"Zrezygnowałem z funkcji Przewodniczącego Zarządu Regionu Mazowsze Komitetu Obrony Demokracji. Wystąpiłem ze Stowarzyszenia Komitet Obrony Demokracji. Kiedy rezygnowałem z kandydowania na funkcję Przewodniczącego Zarządu Głównego Stowarzyszenia Komitet Obrony Demokracji podałem bardzo konkretne argumenty. Nie mogłem odpowiadać za nierzetelne i niepełne sprawozdanie finansowe Stowarzyszenia za rok 2016. Nie chcę dłużej firmować publicznej aktywności tego Stowarzyszenia" – poinformował na swoim blogu na portalu Natemat.pl we wpisie zatytułowanym "Kod – sztandar wyprowadzić!".
"Wiele KODerek i KODerów również zrezygnowało lub właśnie rozważa rezygnację z członkostwa w stowarzyszeniu. Wynika to zarówno z wprowadzanych wewnętrznie regulacji i wywieranej presji, jak i z publicznej działalności władz Stowarzyszenia, która zaowocowała powszechną krytyką, w tym krytycznymi oświadczeniami innych społecznych organizacji i ruchów opozycyjnych" – tłumaczy.
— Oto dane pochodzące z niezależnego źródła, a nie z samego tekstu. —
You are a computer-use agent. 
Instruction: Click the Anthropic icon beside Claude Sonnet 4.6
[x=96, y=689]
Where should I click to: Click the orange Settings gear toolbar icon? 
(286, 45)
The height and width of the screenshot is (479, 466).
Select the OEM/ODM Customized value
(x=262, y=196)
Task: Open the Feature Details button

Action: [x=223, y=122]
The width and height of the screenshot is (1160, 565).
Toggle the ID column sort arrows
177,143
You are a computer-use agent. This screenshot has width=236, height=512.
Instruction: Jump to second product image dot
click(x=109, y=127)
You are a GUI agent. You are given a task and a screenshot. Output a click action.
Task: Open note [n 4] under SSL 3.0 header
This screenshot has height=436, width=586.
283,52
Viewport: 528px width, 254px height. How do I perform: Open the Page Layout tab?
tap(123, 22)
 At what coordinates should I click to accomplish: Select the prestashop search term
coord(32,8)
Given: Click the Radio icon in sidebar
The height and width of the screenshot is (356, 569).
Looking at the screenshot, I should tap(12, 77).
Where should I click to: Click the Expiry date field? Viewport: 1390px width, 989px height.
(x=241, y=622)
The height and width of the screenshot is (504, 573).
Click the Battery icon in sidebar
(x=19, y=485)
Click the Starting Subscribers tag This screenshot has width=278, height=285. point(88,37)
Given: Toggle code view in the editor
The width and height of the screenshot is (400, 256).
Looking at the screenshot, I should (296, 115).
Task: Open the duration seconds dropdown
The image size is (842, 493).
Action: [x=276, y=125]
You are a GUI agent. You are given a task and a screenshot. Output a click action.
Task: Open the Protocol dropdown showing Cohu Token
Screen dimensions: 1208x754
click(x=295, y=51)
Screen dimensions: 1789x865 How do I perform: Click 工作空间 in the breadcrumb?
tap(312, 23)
"Formuła, która przyjęliśmy w grudniu 2015, wyczerpała się. Masowe marsze wyrażające przywiązanie do wartości, radość, że jesteśmy razem i demonstrujące światu, że Polska to nie tylko PiS, już nie wystarczą. I nie wydarzą się przez długi czas. Zmieniła się sytuacja" – argumentuje były lider KOD. "Musimy opracować nowe formy działania. Ruch oporu musi się budować na innych założeniach niż ruch obywatelskiego sprzeciwu" – dodaje.